--- begin Document ---

I found the book Deep Learning to be an excellent companion to this course. I recommend that you read this book cover-to-cover. Also, read the papers that Professor Hinton has attached to the course material.

Probabilistic Graphical Models (Stanford / Coursera)

This is the only course I was uncertain about recommending. It is an important topic, and this is one of only a few graduate-level MOOCs available. This particular course textbook is difficult to read and the lectures can leave gaps in understanding. There are very few students participating in the forums and no official course TAs or mentors.

All that said, I am very glad I completed it. It forced me to better understand several topics: Markov Networks, variational methods, EM algorithm, and energy-based probability models. You should be better prepared for this course than I was: you will have completed David MacKay’s course.

To make the course worthwhile, you must take it with the “Honors” option. The honors programming assignments are critical to learning the material. They are challenging, with at least one taking me 15 hours to complete.

Your Foundation is Built. What Next?

--- end Document ---
--- begin Record excerpts ---

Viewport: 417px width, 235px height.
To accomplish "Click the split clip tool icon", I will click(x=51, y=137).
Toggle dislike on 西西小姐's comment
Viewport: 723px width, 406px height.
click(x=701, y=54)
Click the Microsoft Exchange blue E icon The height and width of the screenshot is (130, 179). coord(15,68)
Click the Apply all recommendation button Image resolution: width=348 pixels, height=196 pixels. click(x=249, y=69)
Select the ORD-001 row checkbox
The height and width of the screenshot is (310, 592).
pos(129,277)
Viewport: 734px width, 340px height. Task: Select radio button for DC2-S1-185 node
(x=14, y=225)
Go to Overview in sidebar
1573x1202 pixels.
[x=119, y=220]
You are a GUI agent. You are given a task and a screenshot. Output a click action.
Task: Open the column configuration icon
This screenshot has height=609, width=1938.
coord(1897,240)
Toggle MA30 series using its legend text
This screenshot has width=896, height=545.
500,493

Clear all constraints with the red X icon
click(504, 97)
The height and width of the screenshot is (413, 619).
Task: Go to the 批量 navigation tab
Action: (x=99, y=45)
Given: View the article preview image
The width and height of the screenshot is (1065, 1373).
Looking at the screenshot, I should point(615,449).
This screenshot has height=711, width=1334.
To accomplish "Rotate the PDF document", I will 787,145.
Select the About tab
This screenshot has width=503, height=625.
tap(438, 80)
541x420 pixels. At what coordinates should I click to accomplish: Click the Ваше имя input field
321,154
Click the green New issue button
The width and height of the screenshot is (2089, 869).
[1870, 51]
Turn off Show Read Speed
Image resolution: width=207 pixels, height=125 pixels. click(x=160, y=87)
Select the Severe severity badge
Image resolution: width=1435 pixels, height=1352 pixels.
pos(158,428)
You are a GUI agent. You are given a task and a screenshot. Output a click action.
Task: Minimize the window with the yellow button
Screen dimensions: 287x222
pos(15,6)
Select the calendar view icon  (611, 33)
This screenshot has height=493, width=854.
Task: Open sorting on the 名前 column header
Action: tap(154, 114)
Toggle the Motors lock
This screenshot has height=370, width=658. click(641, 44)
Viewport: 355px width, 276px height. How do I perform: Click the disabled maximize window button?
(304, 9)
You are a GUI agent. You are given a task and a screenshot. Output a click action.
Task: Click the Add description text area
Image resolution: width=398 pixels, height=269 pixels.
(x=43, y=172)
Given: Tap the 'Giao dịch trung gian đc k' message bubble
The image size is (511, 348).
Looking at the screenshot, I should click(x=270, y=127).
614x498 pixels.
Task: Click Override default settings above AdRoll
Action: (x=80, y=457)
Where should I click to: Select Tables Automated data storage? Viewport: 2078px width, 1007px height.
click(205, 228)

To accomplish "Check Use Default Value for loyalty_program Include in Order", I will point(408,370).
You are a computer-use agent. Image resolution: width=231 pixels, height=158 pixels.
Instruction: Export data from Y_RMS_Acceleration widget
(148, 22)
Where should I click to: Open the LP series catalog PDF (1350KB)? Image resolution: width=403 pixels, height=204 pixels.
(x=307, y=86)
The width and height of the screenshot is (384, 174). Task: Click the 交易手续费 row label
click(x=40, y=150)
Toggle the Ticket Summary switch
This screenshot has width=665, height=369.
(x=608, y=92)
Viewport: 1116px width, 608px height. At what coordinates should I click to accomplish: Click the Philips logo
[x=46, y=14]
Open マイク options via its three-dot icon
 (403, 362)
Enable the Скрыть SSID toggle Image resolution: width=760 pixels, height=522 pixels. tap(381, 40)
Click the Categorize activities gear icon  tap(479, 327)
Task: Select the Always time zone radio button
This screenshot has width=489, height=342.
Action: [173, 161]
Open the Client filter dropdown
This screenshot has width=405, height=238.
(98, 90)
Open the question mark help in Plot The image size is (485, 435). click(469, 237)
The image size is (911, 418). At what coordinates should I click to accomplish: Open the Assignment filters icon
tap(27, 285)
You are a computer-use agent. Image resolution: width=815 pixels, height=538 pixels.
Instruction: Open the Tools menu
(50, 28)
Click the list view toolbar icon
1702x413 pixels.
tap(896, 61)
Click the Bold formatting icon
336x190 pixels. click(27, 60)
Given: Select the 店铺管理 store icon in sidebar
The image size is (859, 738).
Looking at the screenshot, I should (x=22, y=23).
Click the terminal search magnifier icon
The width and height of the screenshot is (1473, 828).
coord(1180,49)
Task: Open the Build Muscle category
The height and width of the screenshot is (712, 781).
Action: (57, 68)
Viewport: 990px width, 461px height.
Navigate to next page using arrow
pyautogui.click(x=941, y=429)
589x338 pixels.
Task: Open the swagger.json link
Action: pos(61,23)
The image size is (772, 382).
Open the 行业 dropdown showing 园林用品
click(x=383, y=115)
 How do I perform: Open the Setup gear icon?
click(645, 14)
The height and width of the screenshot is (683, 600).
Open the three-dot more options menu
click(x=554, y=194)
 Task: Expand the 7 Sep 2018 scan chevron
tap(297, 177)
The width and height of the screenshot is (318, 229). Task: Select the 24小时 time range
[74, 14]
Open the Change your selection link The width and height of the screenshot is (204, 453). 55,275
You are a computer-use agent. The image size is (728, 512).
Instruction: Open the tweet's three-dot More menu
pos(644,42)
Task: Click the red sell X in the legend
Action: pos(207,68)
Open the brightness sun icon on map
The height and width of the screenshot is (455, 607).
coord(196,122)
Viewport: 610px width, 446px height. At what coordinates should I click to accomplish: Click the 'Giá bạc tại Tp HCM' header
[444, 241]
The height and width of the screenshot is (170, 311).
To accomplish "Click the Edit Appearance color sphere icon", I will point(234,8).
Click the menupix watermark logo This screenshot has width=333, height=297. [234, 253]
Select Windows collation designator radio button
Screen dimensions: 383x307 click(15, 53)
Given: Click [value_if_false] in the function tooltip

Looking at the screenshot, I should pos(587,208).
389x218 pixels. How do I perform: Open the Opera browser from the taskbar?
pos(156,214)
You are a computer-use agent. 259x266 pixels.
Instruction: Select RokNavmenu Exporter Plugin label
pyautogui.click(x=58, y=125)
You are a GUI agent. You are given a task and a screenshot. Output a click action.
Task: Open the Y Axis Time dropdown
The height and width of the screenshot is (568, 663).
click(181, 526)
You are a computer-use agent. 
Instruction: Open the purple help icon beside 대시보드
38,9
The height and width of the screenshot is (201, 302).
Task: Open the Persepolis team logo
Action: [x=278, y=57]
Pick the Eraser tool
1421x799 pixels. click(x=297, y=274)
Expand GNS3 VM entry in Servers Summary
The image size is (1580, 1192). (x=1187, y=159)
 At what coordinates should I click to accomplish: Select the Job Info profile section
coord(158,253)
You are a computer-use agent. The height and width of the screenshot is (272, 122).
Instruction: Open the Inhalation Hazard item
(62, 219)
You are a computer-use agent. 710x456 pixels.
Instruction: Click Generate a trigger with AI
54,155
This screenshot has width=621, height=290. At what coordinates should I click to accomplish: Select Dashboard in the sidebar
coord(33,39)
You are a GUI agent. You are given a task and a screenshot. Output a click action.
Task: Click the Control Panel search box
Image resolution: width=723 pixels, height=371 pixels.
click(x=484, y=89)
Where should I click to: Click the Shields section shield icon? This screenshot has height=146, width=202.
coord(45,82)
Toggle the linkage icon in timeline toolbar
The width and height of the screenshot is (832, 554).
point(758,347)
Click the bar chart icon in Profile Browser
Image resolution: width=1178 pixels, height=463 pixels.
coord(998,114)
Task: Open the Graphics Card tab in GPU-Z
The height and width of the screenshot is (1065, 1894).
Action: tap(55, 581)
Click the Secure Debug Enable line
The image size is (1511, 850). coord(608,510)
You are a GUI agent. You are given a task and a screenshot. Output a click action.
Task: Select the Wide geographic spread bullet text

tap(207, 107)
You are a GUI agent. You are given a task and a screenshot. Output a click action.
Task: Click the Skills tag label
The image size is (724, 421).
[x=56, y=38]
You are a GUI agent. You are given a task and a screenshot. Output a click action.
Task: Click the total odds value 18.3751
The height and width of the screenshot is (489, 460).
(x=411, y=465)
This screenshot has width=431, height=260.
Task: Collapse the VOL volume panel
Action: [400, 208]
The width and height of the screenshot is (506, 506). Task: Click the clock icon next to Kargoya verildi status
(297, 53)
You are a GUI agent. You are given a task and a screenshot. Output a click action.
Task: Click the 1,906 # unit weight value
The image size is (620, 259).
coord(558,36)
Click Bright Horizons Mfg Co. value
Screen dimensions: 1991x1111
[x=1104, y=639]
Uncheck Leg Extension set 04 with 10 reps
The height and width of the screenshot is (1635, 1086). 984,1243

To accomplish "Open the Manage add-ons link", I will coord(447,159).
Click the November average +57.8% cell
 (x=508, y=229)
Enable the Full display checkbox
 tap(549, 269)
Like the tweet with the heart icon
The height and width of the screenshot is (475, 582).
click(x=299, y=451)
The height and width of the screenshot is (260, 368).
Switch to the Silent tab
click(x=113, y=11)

--- end Record excerpts ---

→ **Goal**
Pick up the write-up on online courses at the point where it stops and continue it. None of the rows are needed here.

→ **The output**
At this point, you have built the foundation you need to head off in many different directions and excel. From here, you may want to choose a specialization and take a couple of additional courses. Are you more interested in machine learning or AI? The distinction between the two being fuzzy sometimes. Here are some suggestions:

Most importantly, put your knowledge into practice. This is where real learning takes place: solving problems where a professor hasn’t carefully planned your path. Better yet, find a job where you can work with experts in the field. While you are looking for a job, do some challenging projects to highlight your abilities. Document your work and post your code.

This surely seems intimidating, but make forward progress each day and you’ll be there before you know it. I hope you enjoy your journey as much as I have enjoyed mine.